- [TRAVAIL À FAIRE]
**1)** Dans le texte sur Sarkozy, résumez sous forme de liste le paragraphe qui commence par « Trêve de plaisanterie » en conservant ses faits principaux.
**2)** Relevez toutes les personnes que le texte sur Sarkozy désigne par leur nom propre.
**3)** Poursuivez le texte sur Sarkozy à partir de l'endroit où il s'arrête.
═══ TEXTE À LIRE ═══
Trêve de plaisanterie. Quel symbole peut bien cacher ce geste, si ce n’est celui de vouloir s’inscrire lui-même, Sarkozy, dans l’Histoire de France. Après avoir déposé une gerbe en souvenir de Clemenceau et de De Gaulle, le voilà qui verse une larme sur ces jeunes gens qui sont morts pour notre liberté. Manière habile de se réconcilier une partie de la gauche, toute prête à entrer précisément en résistance ? Peut-être. Ou bien s’agit-il de souligner l’importance de ces immigrés juifs qui ont fait la France au point de mourir pour elle ? De bons immigrés, donc, pas comme cette racaille qui brûle les voitures parce qu’elle conteste le vote démocratique… C’est que Nicolas a besoin de montrer qu’il aime la France lui aussi, peut-être pas au point de lui sacrifier sa vie, mais au moins tout son temps libre. D’origine hongroise par son père (un petit noble qui dut fuir la Hongrie devant l’avancée soviétique. On se demanderait bien en passant quelle avait été sa réaction quand  les Allemands envahirent sa belle terre de Bohème), juif français par sa mère, ayant épousé une jeune fille corse en premières noces, notre bon Nicolas ne semble pas à priori incarner le « Français de souche » qu’il a promis de défendre pendant sa campagne. Il lui faut donc en rajouter en usant de la symbolique. Jeanne d’Arc était déjà prise. Il s’écarte donc de la pucelle pour se tourner vers ces jeunes gens virils qui ont combattu contre les nazis. Rien à redire.
═══ SECTION DES DONNÉES ═══
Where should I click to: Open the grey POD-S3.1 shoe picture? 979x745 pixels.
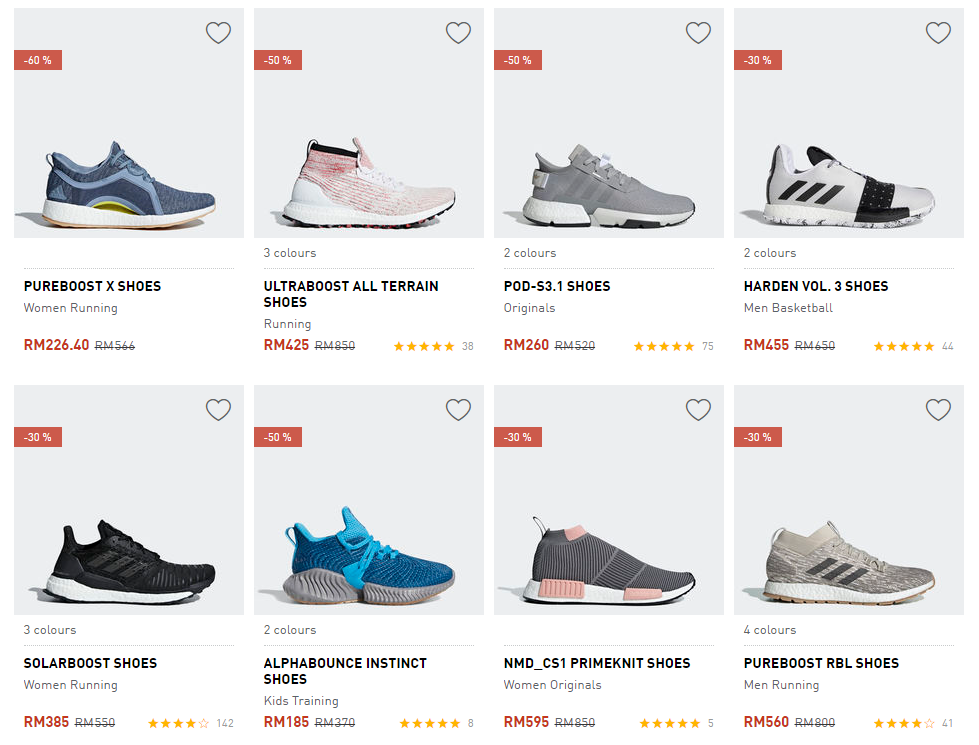point(608,185)
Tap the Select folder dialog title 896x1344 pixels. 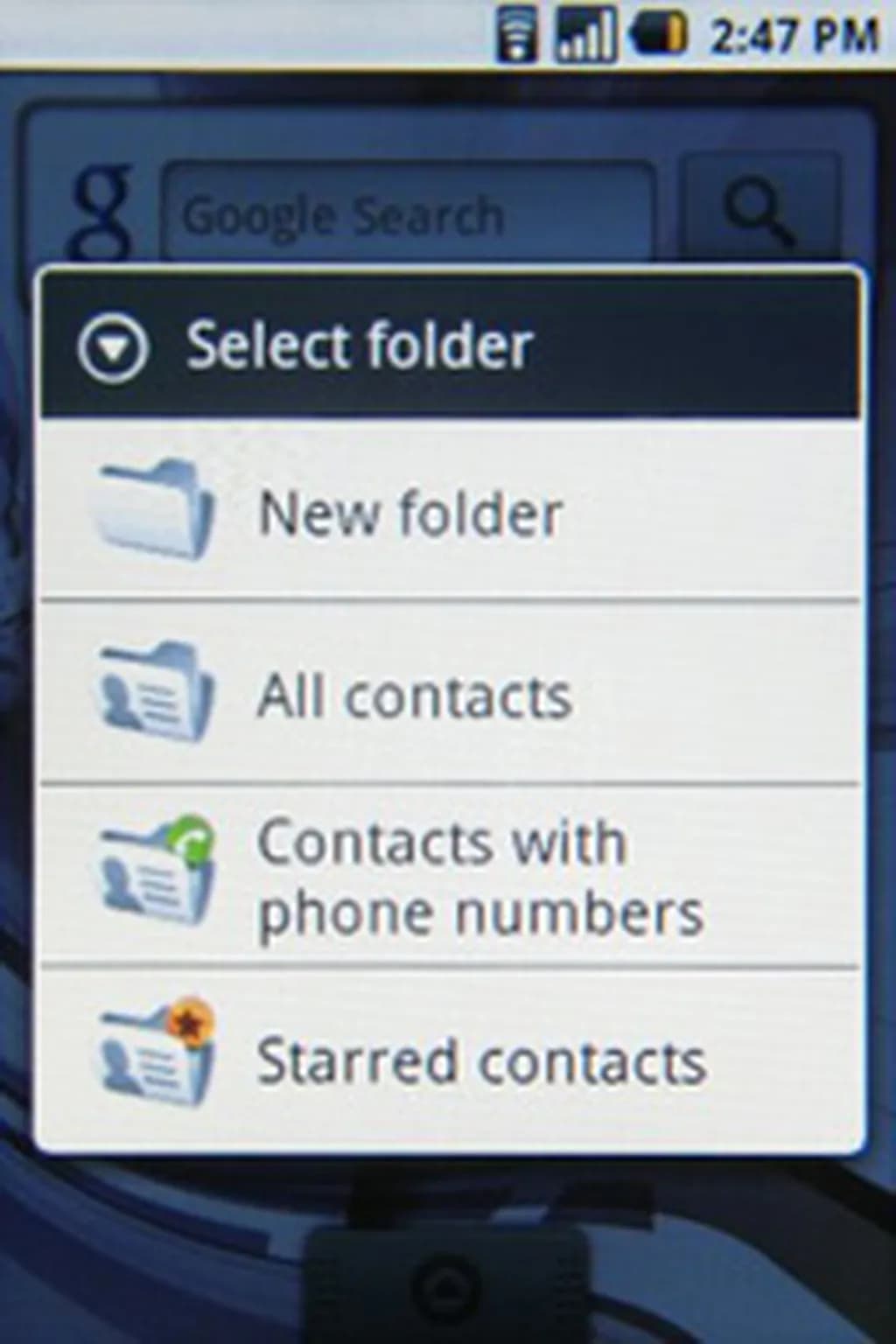coord(360,345)
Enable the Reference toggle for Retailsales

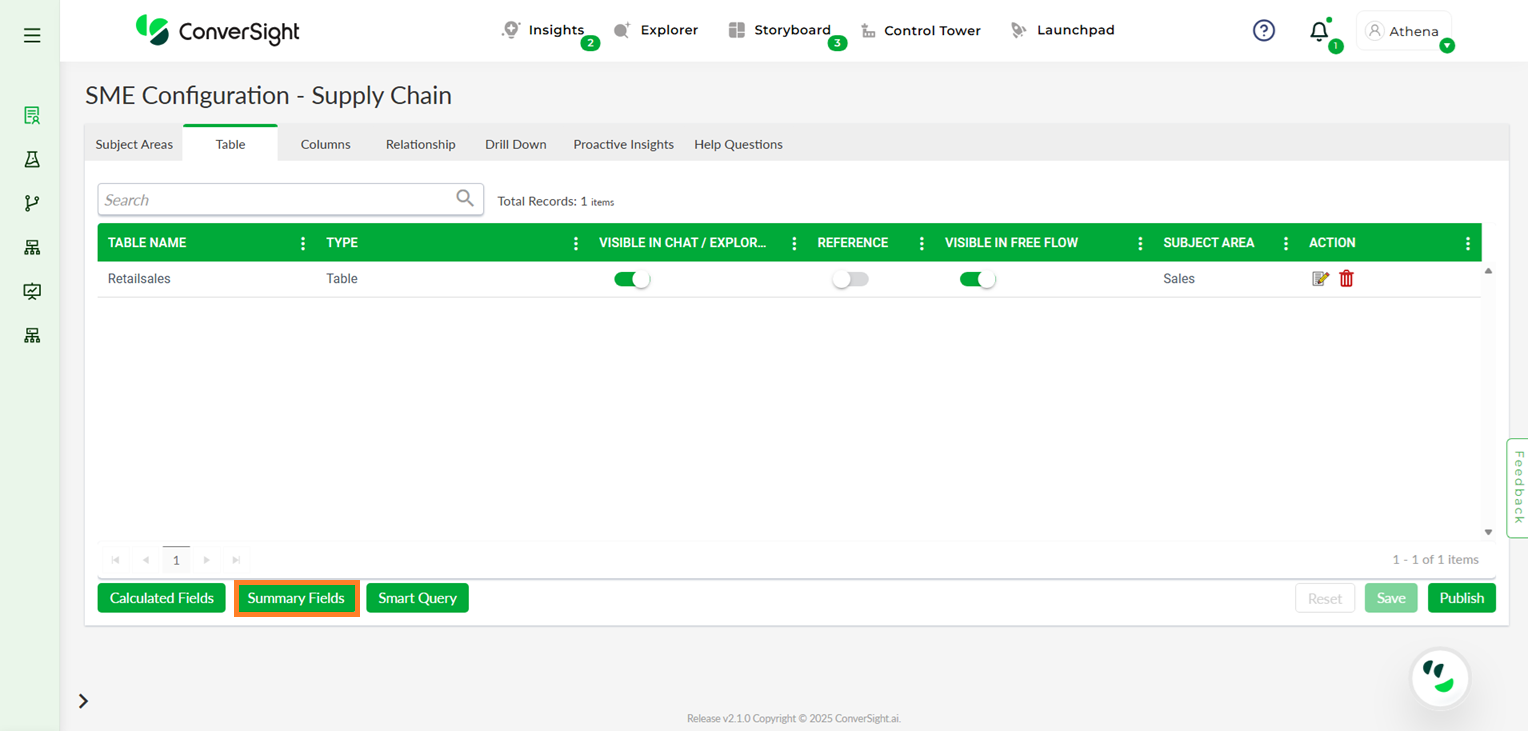tap(850, 280)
═══
- [RÉPONSES]
**1)**
- Pour l'auteur, le geste de Sarkozy montre qu'il veut s'inscrire dans l'Histoire de France.
- Après avoir déposé une gerbe en souvenir de Clemenceau et de De Gaulle, il rend hommage à de jeunes gens morts pour la liberté.
- L'auteur y voit peut-être une manière de se réconcilier une partie de la gauche, ou bien une façon de souligner l'importance des immigrés juifs morts pour la France, opposés à la « racaille » qui brûle des voitures.
- Sarkozy a besoin de montrer qu'il aime la France.
- Il est d'origine hongroise par son père, un petit noble qui dut fuir la Hongrie devant l'avancée soviétique, et juif français par sa mère. Il a épousé en premières noces une jeune fille corse.
- Il n'incarne donc pas a priori le « Français de souche » qu'il a promis de défendre pendant sa campagne, et il use de la symbolique pour compenser.
- Jeanne d'Arc étant déjà prise, il se tourne vers les jeunes gens qui ont combattu les nazis.

**2)**
- Nicolas Sarkozy
- Clemenceau
- De Gaulle
- Jeanne d'Arc

**3)**
Rien à redire si ce n’est précisément qu’il en fait trop. Personne ne lui conteste le droit de représenter la France, pays d’ailleurs où il est né. La France de 1789 est trop démocratique pour venir lui reprocher ses origines hongroises ou juives. Là où le bât blesse, c’est que cette terre qui a accueilli son père, il ne veut plus qu’elle en accueille d’autres. Dehors tous ces étrangers qui ne travaillent pas et qui viennent épuiser la mère patrie. Seuls les méritants (comme lui) pourront rester. Et c’est vrai qu’il est méritant, le petit Nicolas. Toujours le premier (enfin, sauf à l’école, mais passons), il a dépassé tout le monde, ayant bien travaillé et surtout pour lui. D’où sans doute sa théorie sur le capital et sur les gens qui se lèvent tôt. Soyez méritants comme moi, nous dit-il et l’avenir vous sourira.   En attendant, il nous invite à verser une larme sur ceux qui ont fait l’Histoire de France. Il se fait même professeur en proposant de faire lire dans toutes les écoles la dernière lettre de Guy Môquet, poignante à souhait, il est vrai.  Sur le site de Champignac (http://champignac.hautetfort.com/), Dominique nous fait remarquer qu’il eût été plus subtil de proposer la lettre de Manoukian, tout aussi émouvante, mais beaucoup plus profonde.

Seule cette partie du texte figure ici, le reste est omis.